EL QUE ESTÉ LIBRE DE PECADO...

            Con frecuencia me pregunto el porqué del éxito de programas como Tómbola y otras secuelas.
           “La gente es cotilla...”. “La gente quiere saber de la vida de los demás...”. Son éstas, y otras del estilo, explicaciones repetidas y aceptadas en las charlas de café.
           Sin embargo, pese a parecer obvias, o quizá por ello, nunca me han dejado del todo convencido.
           Mas creo haber dado con la respuesta. A mí al menos, cuando se me ha ocurrido, me ha parecido clara, incuestionable; la pieza que hacía encajar el rompecabezas, la llave que abría las siete puertas, el concepto que daba sentido a todo el resto.
           Lo que la gente quiere no es saber, menos aún saber la verdad. Me refiero a que no es esto lo importante.
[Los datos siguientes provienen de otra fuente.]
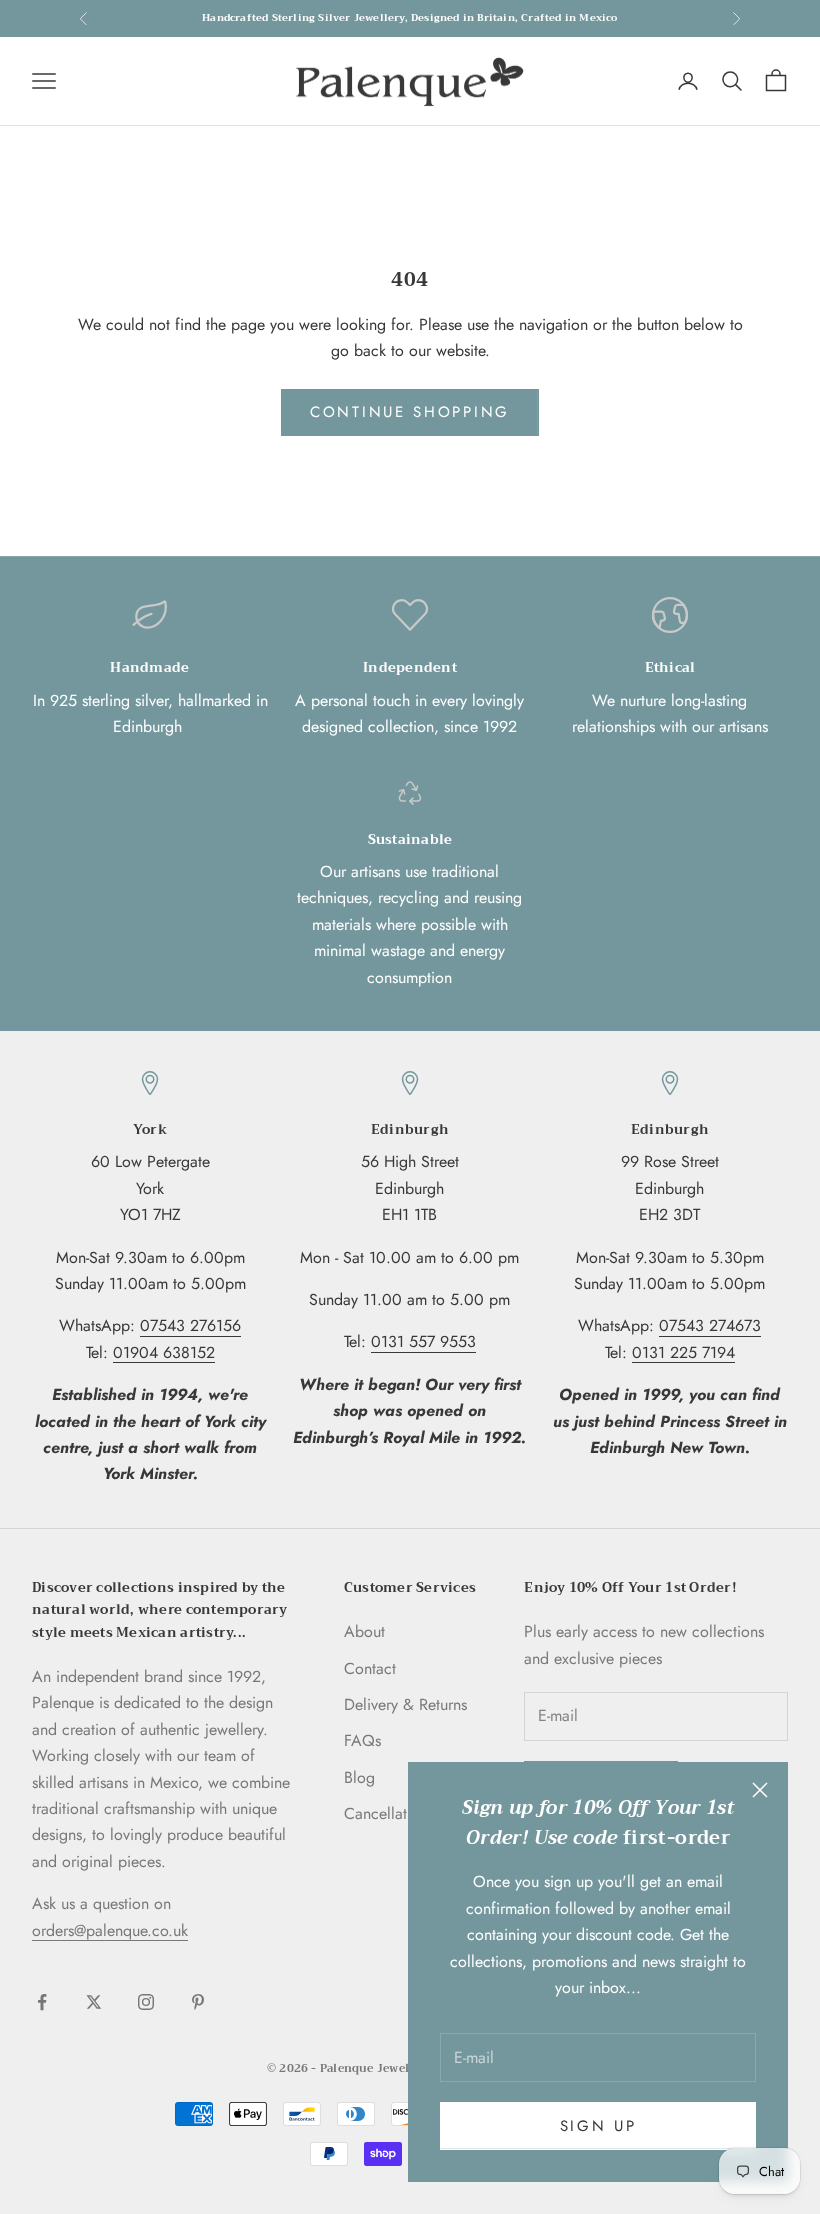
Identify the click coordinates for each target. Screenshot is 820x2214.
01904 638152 (164, 1352)
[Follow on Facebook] (42, 2002)
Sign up (598, 2126)
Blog (359, 1777)
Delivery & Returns (405, 1704)
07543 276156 (190, 1325)
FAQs (362, 1740)
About (364, 1631)
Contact (370, 1668)
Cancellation (386, 1813)
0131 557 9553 (423, 1341)
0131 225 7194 (683, 1352)
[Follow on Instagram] (146, 2002)
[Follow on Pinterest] (198, 2002)
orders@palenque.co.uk (110, 1930)
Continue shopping (410, 412)
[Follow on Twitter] (94, 2002)
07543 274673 (710, 1325)
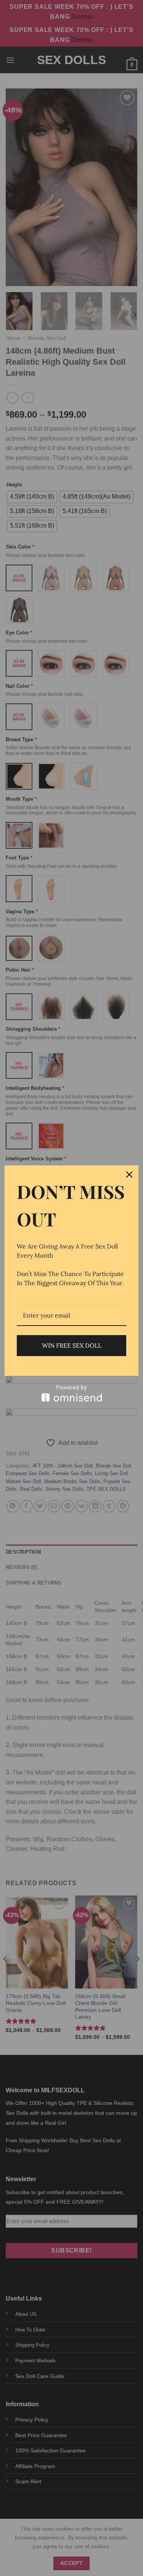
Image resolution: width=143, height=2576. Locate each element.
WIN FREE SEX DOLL (71, 1345)
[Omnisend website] (71, 1393)
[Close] (129, 1174)
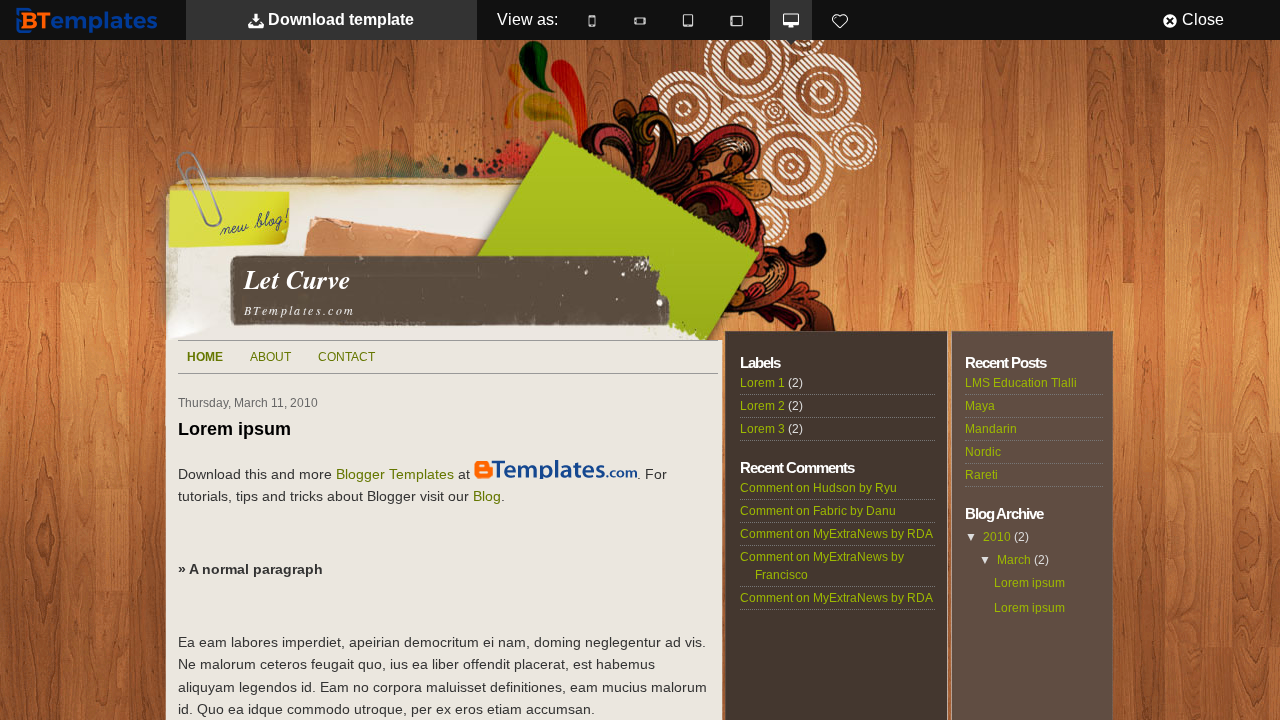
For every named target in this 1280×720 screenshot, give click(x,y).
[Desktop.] (791, 20)
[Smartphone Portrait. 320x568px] (592, 20)
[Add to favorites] (840, 20)
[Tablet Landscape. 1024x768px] (736, 20)
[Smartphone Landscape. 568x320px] (640, 20)
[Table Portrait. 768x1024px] (688, 20)
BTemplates (91, 19)
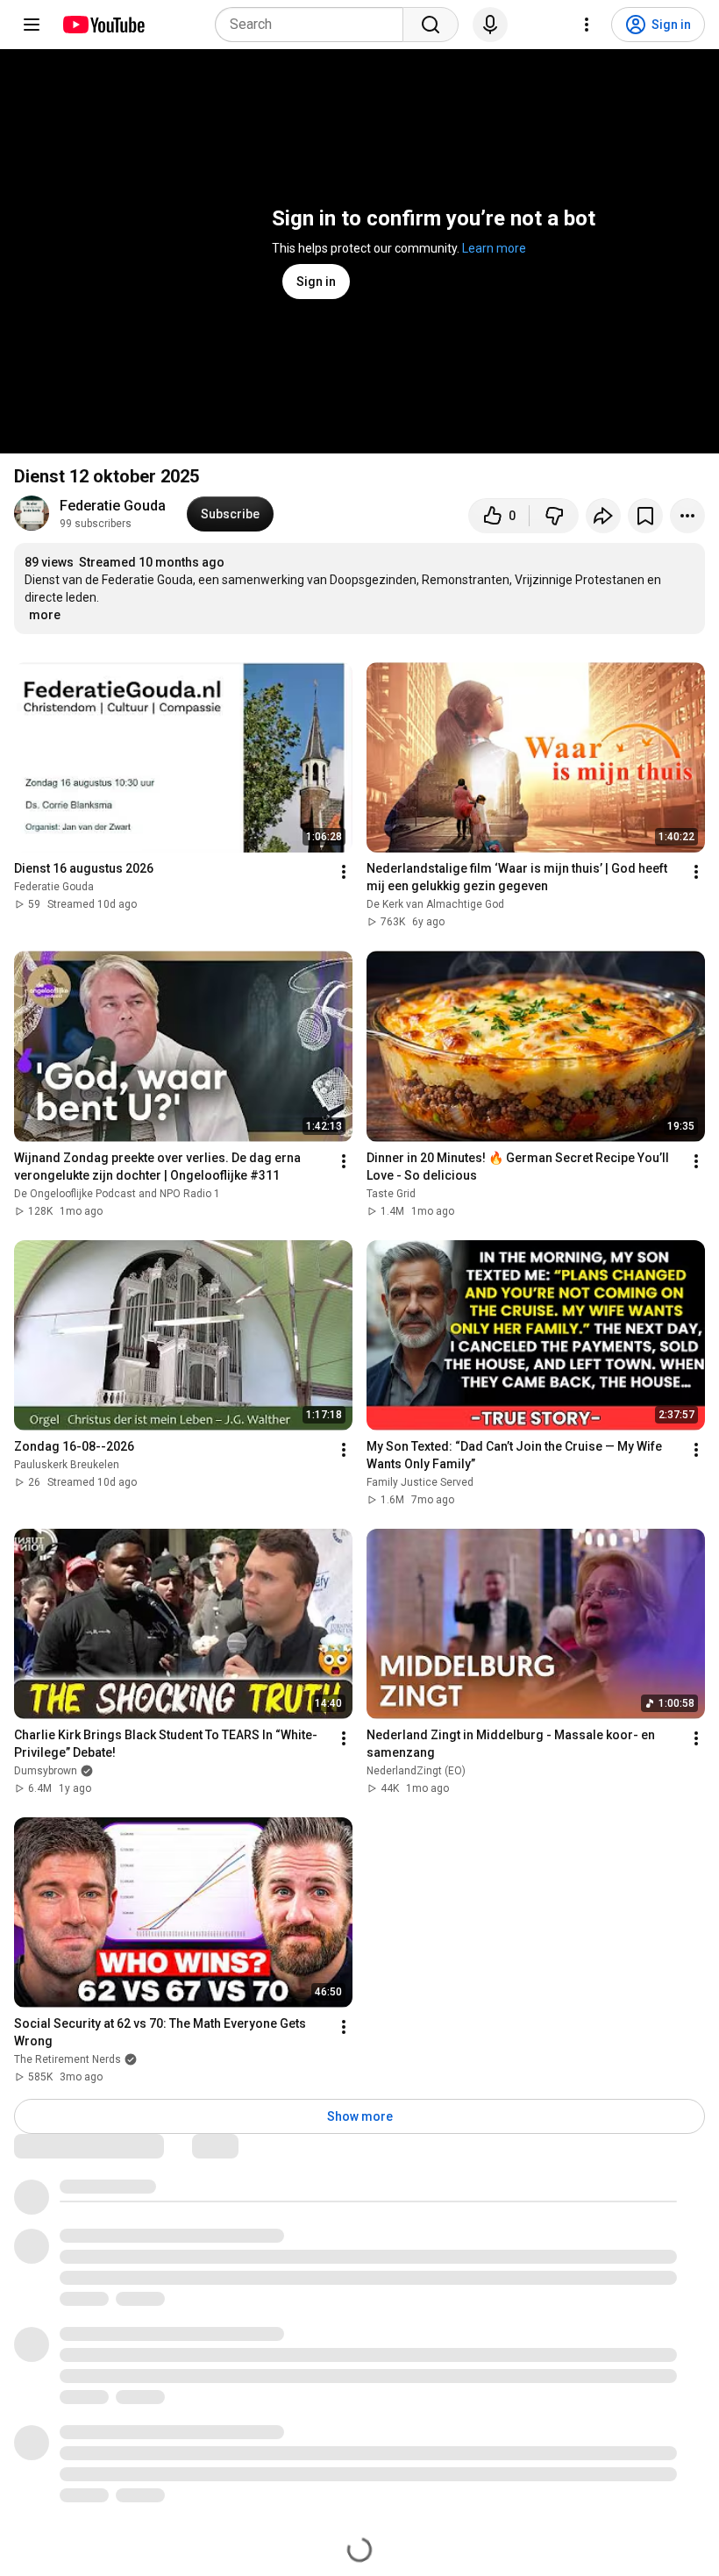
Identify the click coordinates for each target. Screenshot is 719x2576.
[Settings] (586, 24)
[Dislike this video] (554, 515)
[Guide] (31, 24)
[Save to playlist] (645, 515)
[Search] (430, 24)
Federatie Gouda (113, 505)
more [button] (45, 615)
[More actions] (687, 515)
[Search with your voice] (490, 24)
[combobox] (314, 24)
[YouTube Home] (103, 24)
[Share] (603, 515)
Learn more (494, 248)
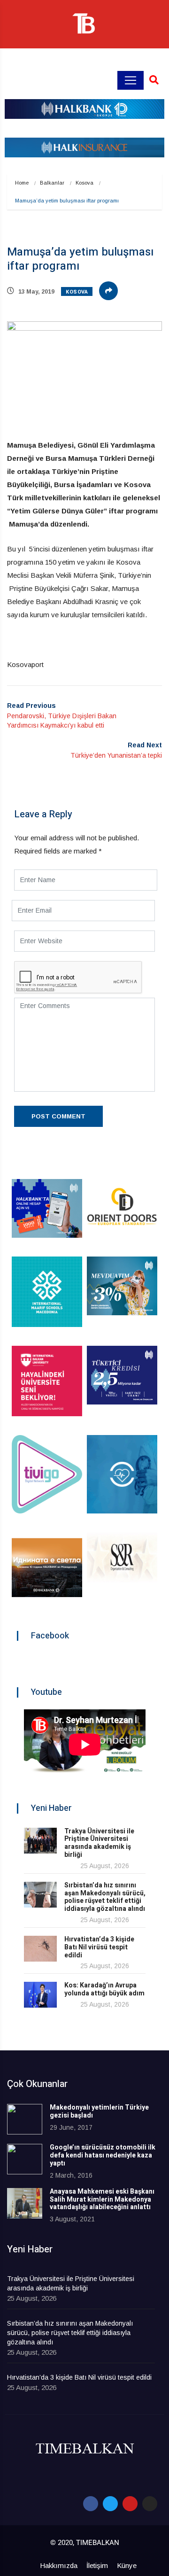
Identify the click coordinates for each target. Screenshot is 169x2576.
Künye (127, 2565)
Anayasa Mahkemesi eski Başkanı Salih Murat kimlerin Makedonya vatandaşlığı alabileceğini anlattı (102, 2199)
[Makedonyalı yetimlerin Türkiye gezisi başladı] (24, 2119)
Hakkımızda (58, 2565)
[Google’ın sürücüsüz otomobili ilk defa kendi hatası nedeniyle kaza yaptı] (24, 2159)
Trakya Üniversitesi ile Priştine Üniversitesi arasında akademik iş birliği (99, 1843)
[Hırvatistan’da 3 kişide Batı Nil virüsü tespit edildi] (40, 1949)
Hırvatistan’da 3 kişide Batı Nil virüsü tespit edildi (99, 1947)
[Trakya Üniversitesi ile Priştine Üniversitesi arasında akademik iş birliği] (40, 1841)
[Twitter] (110, 2503)
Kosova (84, 183)
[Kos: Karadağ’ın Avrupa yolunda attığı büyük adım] (40, 1995)
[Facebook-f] (90, 2503)
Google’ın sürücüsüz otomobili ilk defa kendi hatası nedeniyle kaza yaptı (102, 2155)
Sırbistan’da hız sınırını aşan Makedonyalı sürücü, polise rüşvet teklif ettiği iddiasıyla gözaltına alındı (105, 1897)
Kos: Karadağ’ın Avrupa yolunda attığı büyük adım (104, 1989)
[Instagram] (149, 2503)
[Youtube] (130, 2503)
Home (22, 183)
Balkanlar (52, 183)
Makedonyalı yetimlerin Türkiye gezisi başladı (99, 2111)
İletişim (97, 2565)
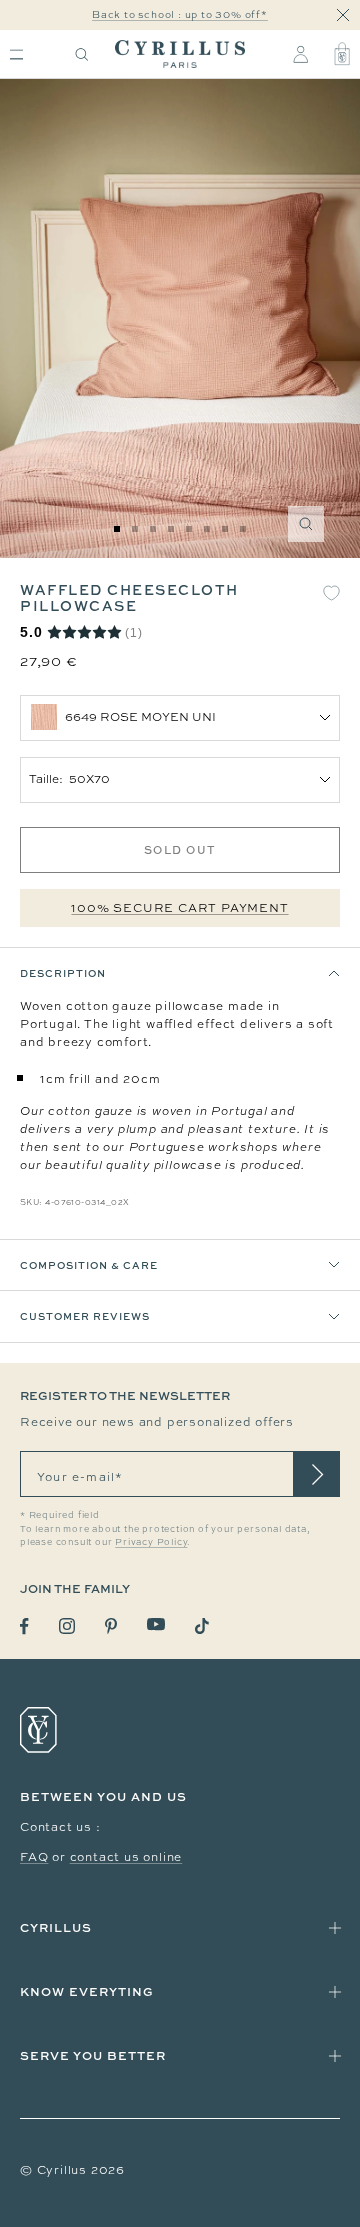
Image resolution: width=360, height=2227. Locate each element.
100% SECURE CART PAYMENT (179, 908)
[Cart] (342, 54)
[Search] (82, 54)
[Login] (300, 54)
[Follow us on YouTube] (156, 1624)
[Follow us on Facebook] (24, 1626)
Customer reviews (85, 1316)
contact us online (126, 1857)
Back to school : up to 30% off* (180, 14)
Lo que la gente quiere en realidad es juzgar.
           En el momento de alumbrar esta conclusión la he tomado por un gran éxito, todo un logro del análisis sociológico y la psicología de masas.
           
Pero enseguida he sabido que sólo era (de ser algo) un paso corto en un largo camino. Salvado un obstáculo me daba de bruces con otro. Respondida una pregunta se abría desafiante, puñetero, un nuevo interrogante: “¿Y por qué quiere la gente juzgar al prójimo?”.
            Tal vez les hace sentirse Dios, tal vez es un descargo de sus propias culpas, tal vez les alivia de su miseria moral el hecho de verla en otros de mejor fama y fortuna... ¡qué sé yo!